Reading passage

On the basis of our first two criteria – it is a recurring general characteristic of creation – we arrive without difficulty at our first essential feature: the goodness of creation. While this is an apparently straightforward concept, we need to do a little more analysis to discern precisely what is meant, since “good” can have many different meanings – virtuous, beautiful, high quality, enjoyable and proficient – to name but a few.
God repeatedly pronounces his work “good” (ṭôb) (Gen 1:10, 12, 18, 21 and 25). Earlier in verse 4 God sees that the light is good, and later in verse 31, God declares the whole of creation to be “very good” (1:31). There are three potential meanings for this term “good” (ṭôb).
(1) Goodness is moral virtue. A first possibility is to take ṭôb in a moral or ethical sense. Perhaps the Creator saw his creation and judged it virtuous or morally upright. Noting that a consequence of the Fall is the introduction of sin into the created order (Rom 5:12), it could be that God viewed his handiwork, prior to Adam’s sin, and asserted its moral perfection.

Job 1
Copy out the passage on the goodness of creation word for word.

Data for processing
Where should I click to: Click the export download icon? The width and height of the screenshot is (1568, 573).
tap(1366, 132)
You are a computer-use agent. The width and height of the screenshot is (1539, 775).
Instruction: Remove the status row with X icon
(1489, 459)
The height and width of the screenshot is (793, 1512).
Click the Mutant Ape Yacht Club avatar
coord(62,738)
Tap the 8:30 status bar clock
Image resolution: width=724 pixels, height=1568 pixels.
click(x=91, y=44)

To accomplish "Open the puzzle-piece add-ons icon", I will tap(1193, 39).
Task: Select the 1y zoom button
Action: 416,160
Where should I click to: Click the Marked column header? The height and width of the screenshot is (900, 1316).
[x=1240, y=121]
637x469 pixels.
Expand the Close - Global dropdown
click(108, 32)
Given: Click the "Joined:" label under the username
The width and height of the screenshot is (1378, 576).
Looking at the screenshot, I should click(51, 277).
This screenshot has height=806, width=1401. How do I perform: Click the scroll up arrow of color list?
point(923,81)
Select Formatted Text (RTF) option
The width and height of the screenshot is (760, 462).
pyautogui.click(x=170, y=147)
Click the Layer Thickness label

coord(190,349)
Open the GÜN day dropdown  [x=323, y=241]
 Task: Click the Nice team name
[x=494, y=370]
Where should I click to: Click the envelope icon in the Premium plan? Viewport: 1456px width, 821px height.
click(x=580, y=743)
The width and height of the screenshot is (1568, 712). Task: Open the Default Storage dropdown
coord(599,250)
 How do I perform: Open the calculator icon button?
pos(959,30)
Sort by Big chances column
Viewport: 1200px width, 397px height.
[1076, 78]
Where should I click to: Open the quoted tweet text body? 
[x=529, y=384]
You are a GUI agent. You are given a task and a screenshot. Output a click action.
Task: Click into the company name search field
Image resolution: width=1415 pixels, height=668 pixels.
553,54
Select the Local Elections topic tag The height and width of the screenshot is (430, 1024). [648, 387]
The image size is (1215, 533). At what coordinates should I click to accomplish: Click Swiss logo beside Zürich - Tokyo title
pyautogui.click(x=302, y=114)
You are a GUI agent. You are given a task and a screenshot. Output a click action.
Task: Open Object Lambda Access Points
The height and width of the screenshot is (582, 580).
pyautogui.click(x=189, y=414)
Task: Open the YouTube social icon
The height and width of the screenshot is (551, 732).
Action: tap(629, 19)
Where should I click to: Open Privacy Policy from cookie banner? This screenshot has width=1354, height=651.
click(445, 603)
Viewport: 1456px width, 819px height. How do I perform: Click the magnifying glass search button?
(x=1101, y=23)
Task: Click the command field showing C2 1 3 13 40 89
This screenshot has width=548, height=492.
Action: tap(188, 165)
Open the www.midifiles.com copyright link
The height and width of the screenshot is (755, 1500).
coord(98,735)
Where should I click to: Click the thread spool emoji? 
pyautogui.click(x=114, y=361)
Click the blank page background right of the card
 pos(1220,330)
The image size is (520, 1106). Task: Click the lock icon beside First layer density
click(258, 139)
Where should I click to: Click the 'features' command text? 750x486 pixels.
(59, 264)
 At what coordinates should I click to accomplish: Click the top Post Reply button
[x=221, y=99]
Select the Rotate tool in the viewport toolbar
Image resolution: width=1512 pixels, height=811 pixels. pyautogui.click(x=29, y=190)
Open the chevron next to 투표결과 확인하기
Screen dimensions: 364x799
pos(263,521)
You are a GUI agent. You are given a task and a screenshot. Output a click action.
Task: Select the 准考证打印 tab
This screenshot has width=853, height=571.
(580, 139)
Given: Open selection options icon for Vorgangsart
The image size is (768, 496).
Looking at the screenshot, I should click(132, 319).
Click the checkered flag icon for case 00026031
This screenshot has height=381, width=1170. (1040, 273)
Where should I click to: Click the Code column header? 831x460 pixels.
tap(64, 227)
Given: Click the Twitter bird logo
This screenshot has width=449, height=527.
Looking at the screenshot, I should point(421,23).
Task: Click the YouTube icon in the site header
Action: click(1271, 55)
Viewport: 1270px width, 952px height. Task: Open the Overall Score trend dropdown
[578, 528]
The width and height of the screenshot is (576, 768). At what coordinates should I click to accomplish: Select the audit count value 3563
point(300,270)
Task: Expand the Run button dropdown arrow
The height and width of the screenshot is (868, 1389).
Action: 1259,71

Job 2
Reproduce the stretch of the records from their start through the line containing "click(x=91, y=44)", requests included, adding -48 to every coordinate in the answers. Give only that stretch.

Finished answer 1
On the basis of our first two criteria – it is a recurring general characteristic of creation – we arrive without difficulty at our first essential feature: the goodness of creation. While this is an apparently straightforward concept, we need to do a little more analysis to discern precisely what is meant, since “good” can have many different meanings – virtuous, beautiful, high quality, enjoyable and proficient – to name but a few.
God repeatedly pronounces his work “good” (ṭôb) (Gen 1:10, 12, 18, 21 and 25). Earlier in verse 4 God sees that the light is good, and later in verse 31, God declares the whole of creation to be “very good” (1:31). There are three potential meanings for this term “good” (ṭôb).
(1) Goodness is moral virtue. A first possibility is to take ṭôb in a moral or ethical sense. Perhaps the Creator saw his creation and judged it virtuous or morally upright. Noting that a consequence of the Fall is the introduction of sin into the created order (Rom 5:12), it could be that God viewed his handiwork, prior to Adam’s sin, and asserted its moral perfection.

Finished answer 2
Where should I click to: Click the export download icon? The width and height of the screenshot is (1568, 573).
tap(1318, 84)
You are a computer-use agent. The width and height of the screenshot is (1539, 775).
Instruction: Remove the status row with X icon
(1441, 411)
The height and width of the screenshot is (793, 1512).
Click the Mutant Ape Yacht Club avatar
coord(14,690)
Tap the 8:30 status bar clock
Image resolution: width=724 pixels, height=1568 pixels.
click(x=43, y=-4)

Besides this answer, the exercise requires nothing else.